DEVIENS GENIAL

Un film de Léo Grandperret

Une comédie aux bonnes intentions, qui n’évite pas le grotesque

Synopsis du film

Mathias Bertin, professeur d’espagnol, fait une demande de mutation afin de se rapprocher de sa fille. Mais son nouveau poste est un poste de professeur d’allemand, dont la classe est en réalité menacée, puisqu’elle ne comporte que 4 élèves, deux garçons et deux filles, dont la sienne. Il décide alors, aidé par la responsable du comité de jumelage local, d’organiser un voyage interclasses en Allemagne, afin de motiver les élèves à s’inscrire à son cours…

Critique du film DEVIENS GENIAL

La nouvelle comédie de Léo Grandperret (jusque à là acteur) part sur de bien mauvaises bases scénaristiques.
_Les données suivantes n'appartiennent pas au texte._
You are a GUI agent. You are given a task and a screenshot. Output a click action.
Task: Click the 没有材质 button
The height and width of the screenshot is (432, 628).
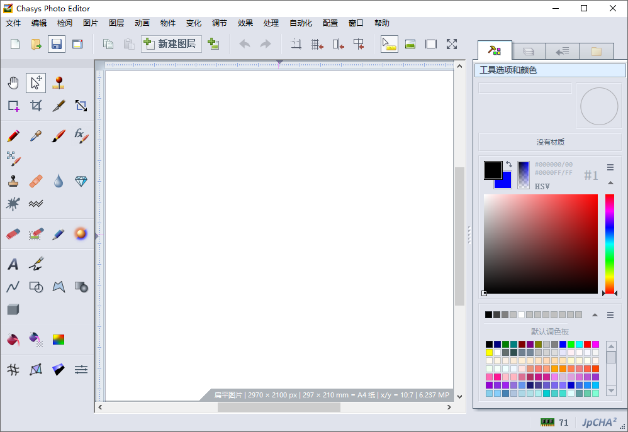(550, 142)

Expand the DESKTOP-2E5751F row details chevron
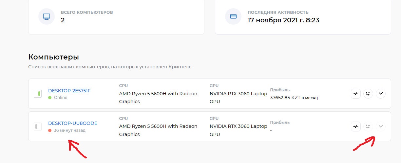pyautogui.click(x=380, y=94)
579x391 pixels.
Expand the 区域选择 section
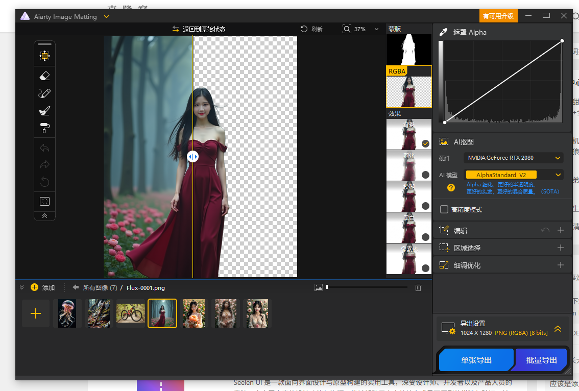coord(560,248)
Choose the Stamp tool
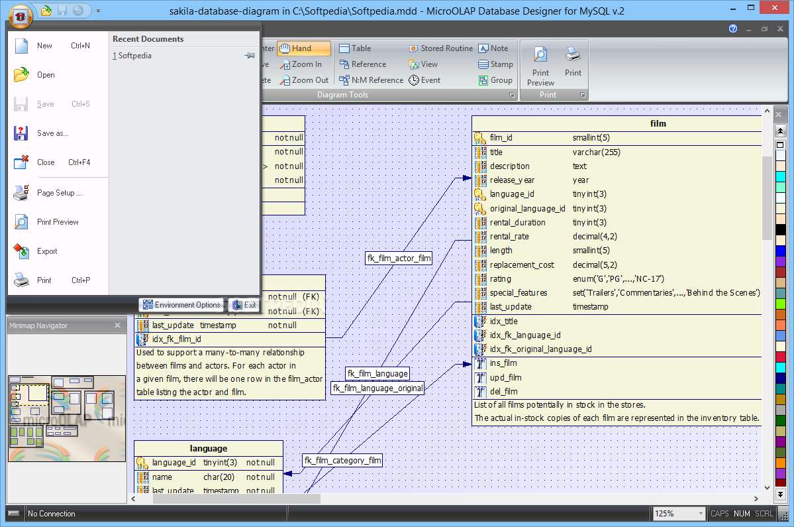The width and height of the screenshot is (794, 527). [495, 64]
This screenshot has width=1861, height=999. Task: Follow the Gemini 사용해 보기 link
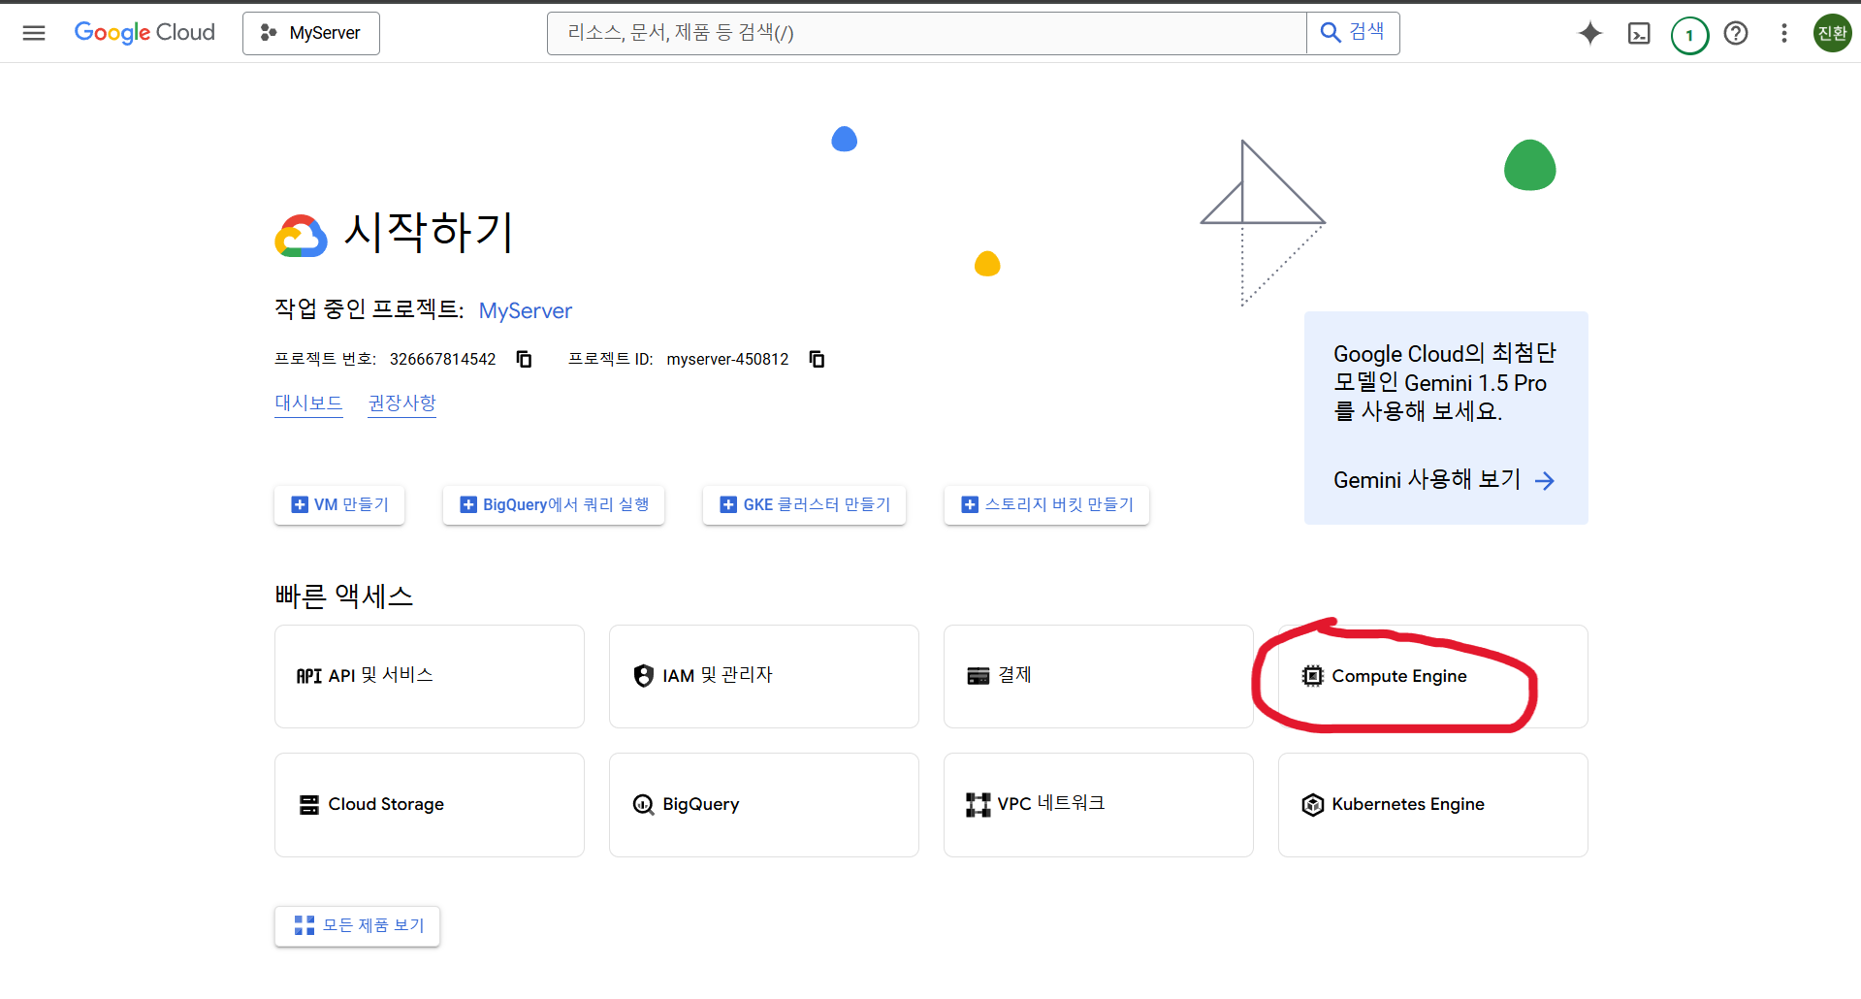click(1443, 480)
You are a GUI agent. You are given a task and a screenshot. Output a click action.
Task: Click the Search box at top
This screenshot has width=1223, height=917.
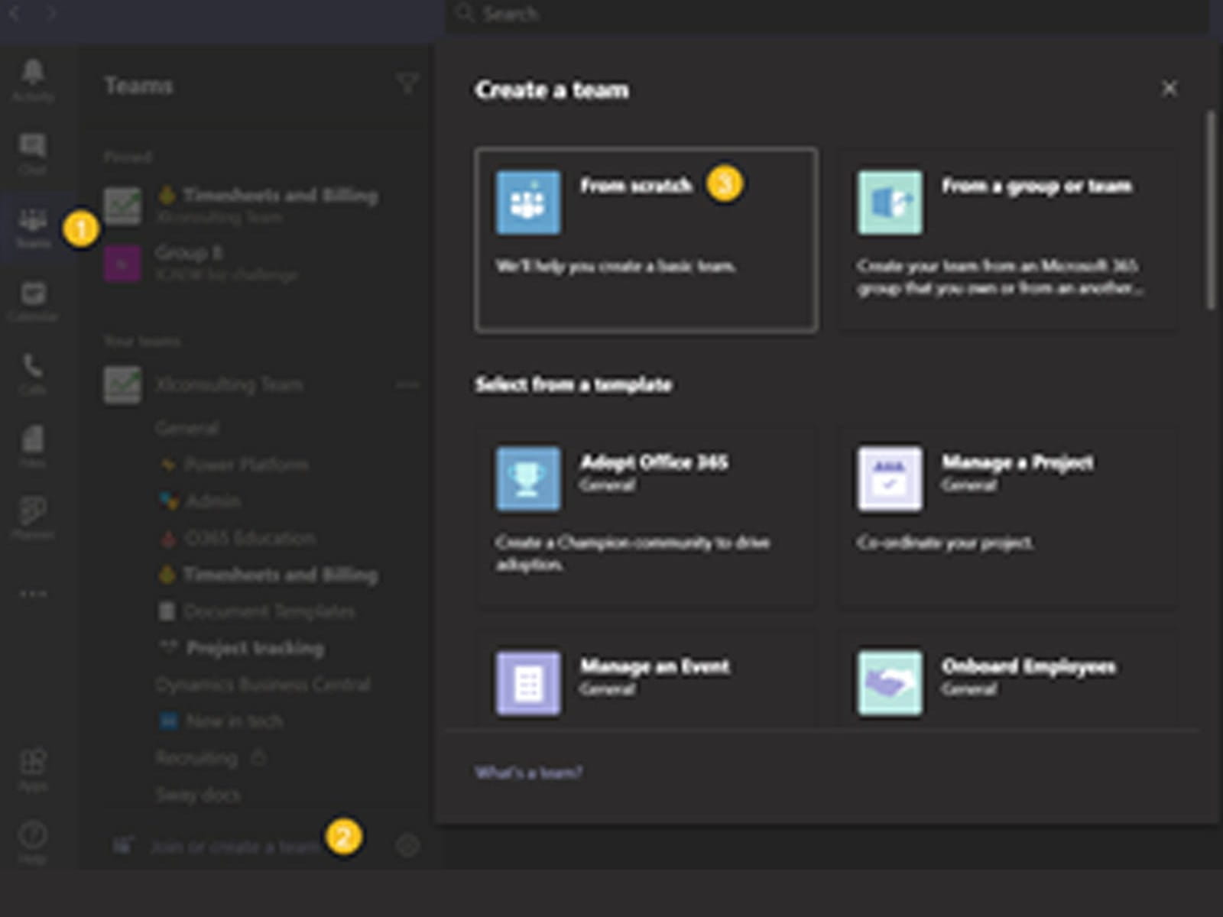pyautogui.click(x=826, y=15)

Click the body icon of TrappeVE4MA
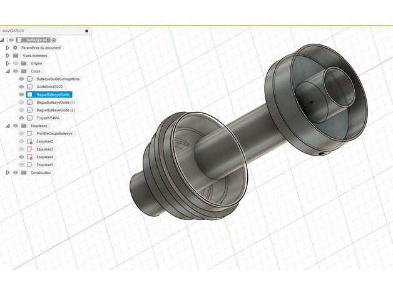[x=29, y=118]
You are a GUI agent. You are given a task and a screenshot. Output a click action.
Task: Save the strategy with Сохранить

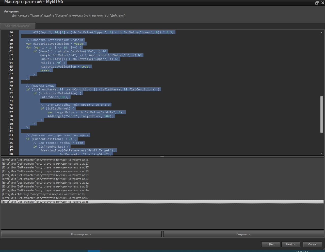[243, 234]
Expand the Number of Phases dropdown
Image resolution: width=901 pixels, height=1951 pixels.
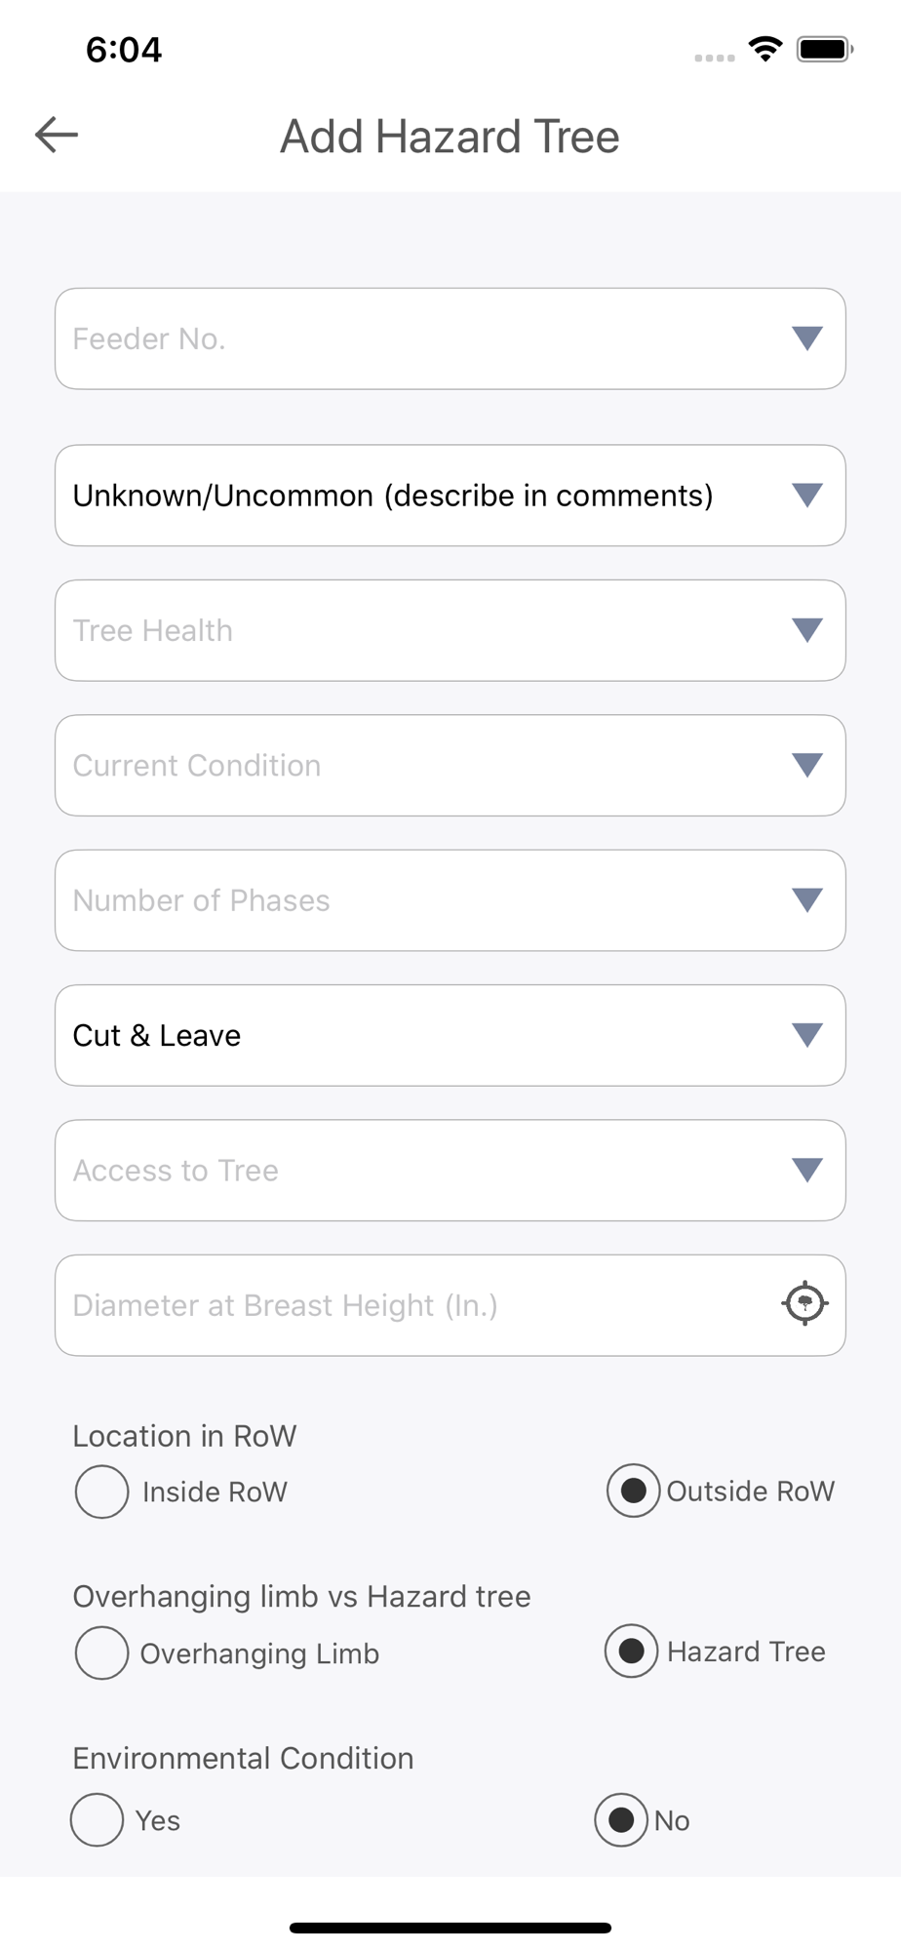450,900
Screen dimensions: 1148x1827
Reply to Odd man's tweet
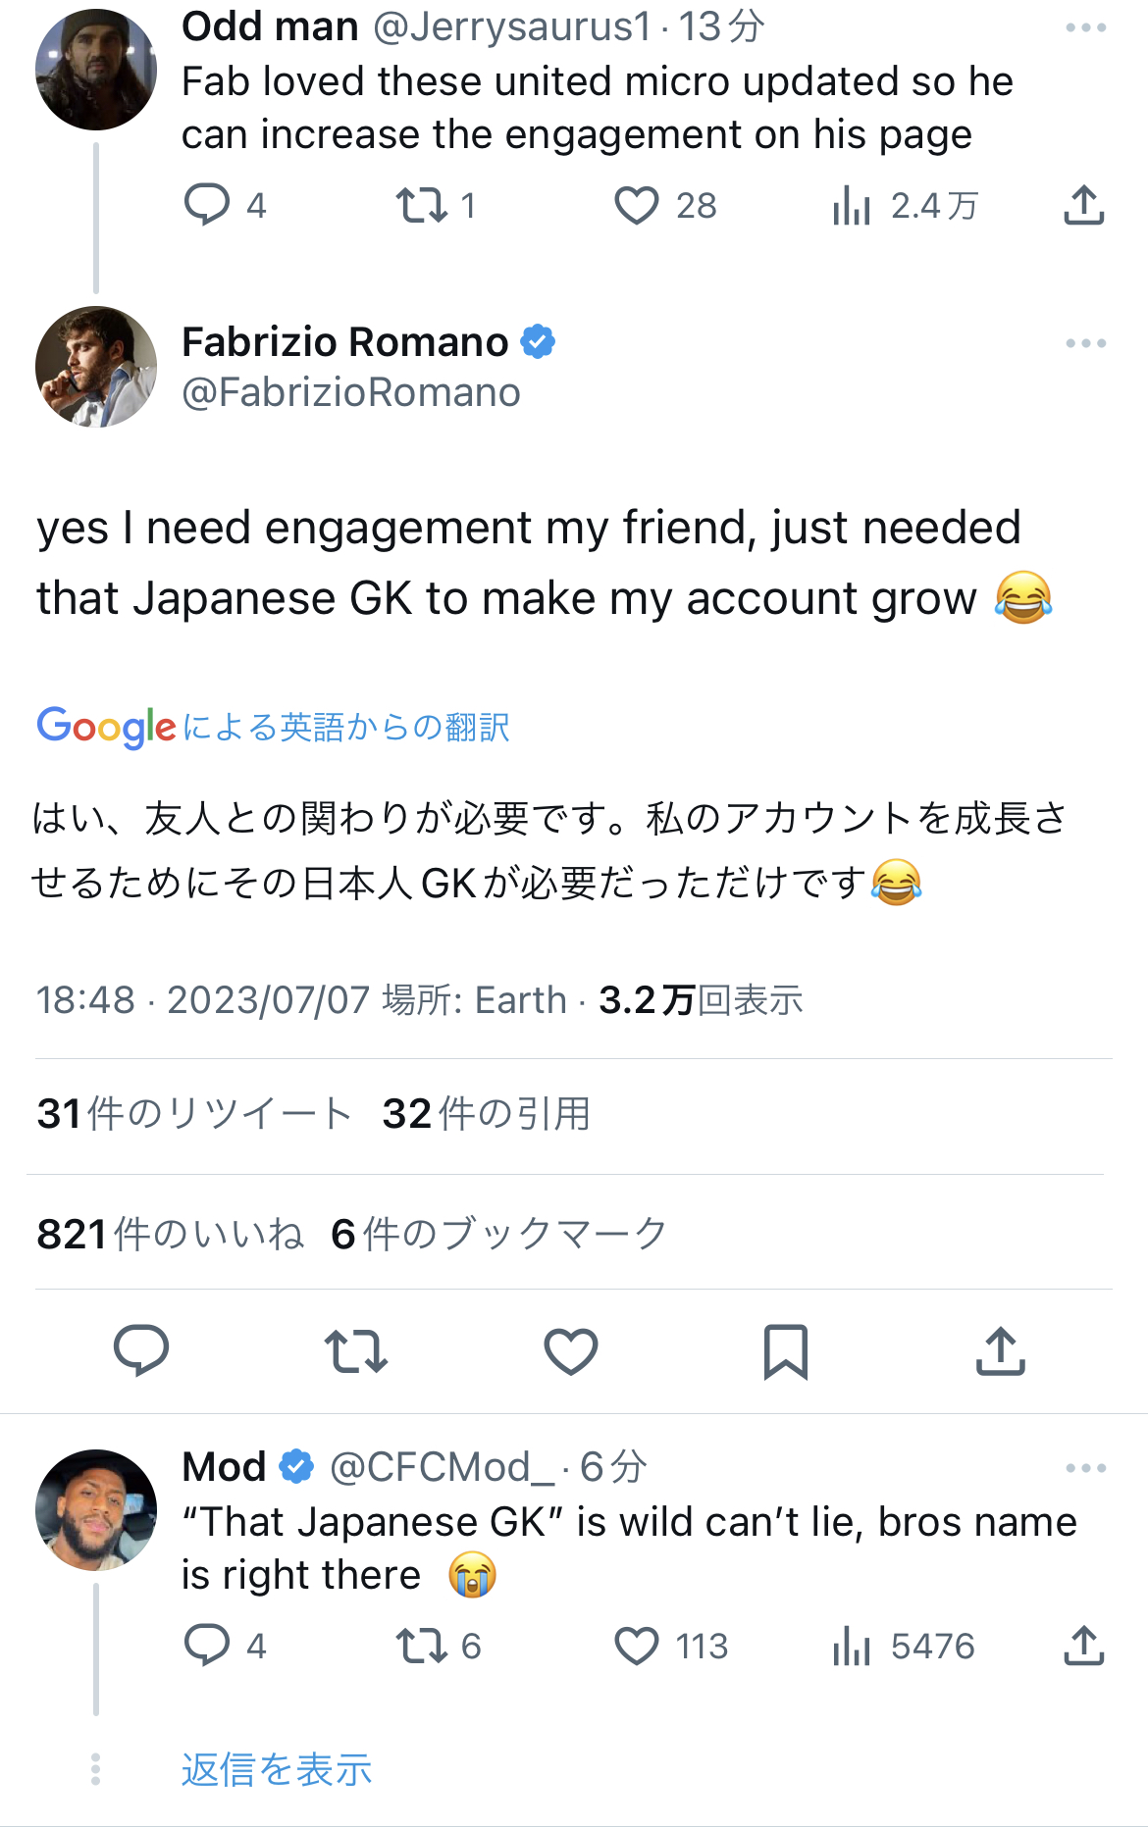pos(207,206)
On se réjouissait cependant de découvrir comment allait être traité le postulat improbable de départ, impliquant un prof d’espagnol catapulté prof d’allemand, pour être plus proche de sa fille, pour laquelle il ne peut jouer son rôle de père qu’il le souhaiterait. À partir d’une crise cardiaque déclenchant la libération d’un poste (une scène pas très utile), c’est finalement la roublardise qui vaudra à Mathias son poste, celui-ci déclenchant une alarme afin d'accéder à un ordinateur de l'administration et valider lui-même sa mutation, comme si l’éducation nationale elle-même ne disposait ni de hiérarchie, ni de système de mutation régulé par la moindre commission, condition (compétence, ancienneté, rapprochements de conjoint…) ou système informatique digne de ce nom et qu’aucune publication de poste ne pouvait permettre la déclaration d’autres candidats. Parcours Sup est la preuve en soi de la rigidité de la structure, et l’on entame donc le récit principal avec la désagréable sensation d’avoir été pris pour un crétin.

Peu importe alors si les intentions du personnage interprété par Manu Payet sont généreuses, il restera jusqu’au bout un ambivalent magouilleur. S’ensuivront des péripéties elles aussi peu crédibles, caricaturant au passage le folklore local (le lancer au canon… WTF), érigeant amateurisme et inconscience en principe de gestion de ce voyage calamiteux supposé faire rire. Caressant clairement le public ado dans le sens du poil par des clichés éculés (l’opposition schématique entre désintérêt pour le musée et intérêt pour la soirée techno, discours soudain sur « vous êtes géniaux » sans se donner la peine de nous montrer à minima en quoi…), "Deviens Génial" se double de plus sur la fin d’un côté "Cercle des poètes disparus" du pauvre, autour de la chansonnette titre. Rien ne fonctionne, ni du non repérage du prof incapable de parler allemand, ni des débuts d’histoires d’amour à peine développées, ni du portrait des allemands rigides… Seule Melha Bedia parvient ponctuellement à nous tirer un sourire, avec son personnage à l’ouest, pétri de solitude, alors qu’elle confisque les portables ou qu’elle sort le cadeau prévu pour la ville jumelée : un fusil… C’est bien maigre.